> _WHAT YOU ARE ASKED TO DO_
Below is an article on Congress and expiring programs. List every person it names, with the title or role it gives each one.

> _TEXT SECTION_
──────────
Besides transportation-related programs, the legislation reauthorizes the National Flood Insurance Program, which had been set to expire at the end of July. It also continues, for one year, reduced student-loan interest rates that had been scheduled to double to 6.8 percent on July 1.

Also poised to be temporarily continued this year are agriculture programs as the current farm law is set to expire Sept. 30.

“Neither party has much of an incentive politically to work with the other,” said Julian Zelizer, a history and public affairs professor at Princeton University in New Jersey. “Nobody will want to do something that will cost their seats in November.”

That is why lawmakers haven’t been able to agree on major issues concerning the economy, taxes or spending, Zelizer said in a telephone interview. Congress is “incapable of taking the big steps early” because it is “more polarized than it has been in decades,” he said.

A Gallup Poll conducted July 9-12 found 16 percent of Americans approve of Congress’s performance, while 78 percent disapprove.

Only a firm deadline propels Congress to move forward, and, academics say, sometimes lawmakers avoid those deadlines by creating an extension.

Lawmakers “are not going to act on anything unless they face a deadline or a recess; even then they are not guaranteed to have action,” said Ross Baker, a professor of American politics at Rutgers University in New Brunswick, New Jersey. “There are trap doors they can wiggle through, trap doors of their own making.”

While the House has passed six spending bills this year, the full Senate hasn’t considered any of the 2013 appropriation measures. That means stopgap measures will be needed to fund the government from the Oct. 1 start of the fiscal year through mid- November at the earliest.

Rep. Hal Rogers, a Kentucky Republican and chairman of the House Appropriations Committee, said he plans to write a stopgap measure to fund agencies for the start of fiscal 2013.
──────────
> _LISTED ENTRIES_

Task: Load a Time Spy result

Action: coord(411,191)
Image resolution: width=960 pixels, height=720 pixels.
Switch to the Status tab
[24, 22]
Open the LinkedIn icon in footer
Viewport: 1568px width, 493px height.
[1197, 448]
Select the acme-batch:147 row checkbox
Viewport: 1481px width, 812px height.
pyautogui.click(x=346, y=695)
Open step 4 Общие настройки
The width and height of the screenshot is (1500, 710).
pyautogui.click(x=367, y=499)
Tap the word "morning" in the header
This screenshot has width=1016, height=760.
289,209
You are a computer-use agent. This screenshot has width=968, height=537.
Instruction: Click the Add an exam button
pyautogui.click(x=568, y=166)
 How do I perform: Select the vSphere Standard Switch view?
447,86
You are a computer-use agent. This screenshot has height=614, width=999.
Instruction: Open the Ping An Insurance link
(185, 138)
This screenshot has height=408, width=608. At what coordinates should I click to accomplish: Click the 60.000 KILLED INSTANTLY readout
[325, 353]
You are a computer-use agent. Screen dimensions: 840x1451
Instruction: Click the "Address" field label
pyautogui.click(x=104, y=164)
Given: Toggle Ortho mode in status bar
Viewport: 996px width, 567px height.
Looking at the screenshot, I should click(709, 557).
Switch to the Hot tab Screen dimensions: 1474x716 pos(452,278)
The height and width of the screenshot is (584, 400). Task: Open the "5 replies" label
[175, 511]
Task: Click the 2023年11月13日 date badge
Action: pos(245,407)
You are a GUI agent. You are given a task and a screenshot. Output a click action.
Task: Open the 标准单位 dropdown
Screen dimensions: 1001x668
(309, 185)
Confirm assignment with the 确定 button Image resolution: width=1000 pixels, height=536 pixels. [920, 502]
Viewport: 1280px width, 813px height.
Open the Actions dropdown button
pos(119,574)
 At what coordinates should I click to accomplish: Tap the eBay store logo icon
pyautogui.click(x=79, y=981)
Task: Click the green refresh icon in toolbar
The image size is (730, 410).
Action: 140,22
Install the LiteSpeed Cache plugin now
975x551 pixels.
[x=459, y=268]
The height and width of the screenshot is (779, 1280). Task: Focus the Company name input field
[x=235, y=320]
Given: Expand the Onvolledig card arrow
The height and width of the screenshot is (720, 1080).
──────────
> _ANSWER_
- Julian Zelizer: history and public affairs professor at Princeton University in New Jersey
- Ross Baker: professor of American politics at Rutgers University in New Brunswick, New Jersey
- Hal Rogers: Rep., a Kentucky Republican and chairman of the House Appropriations Committee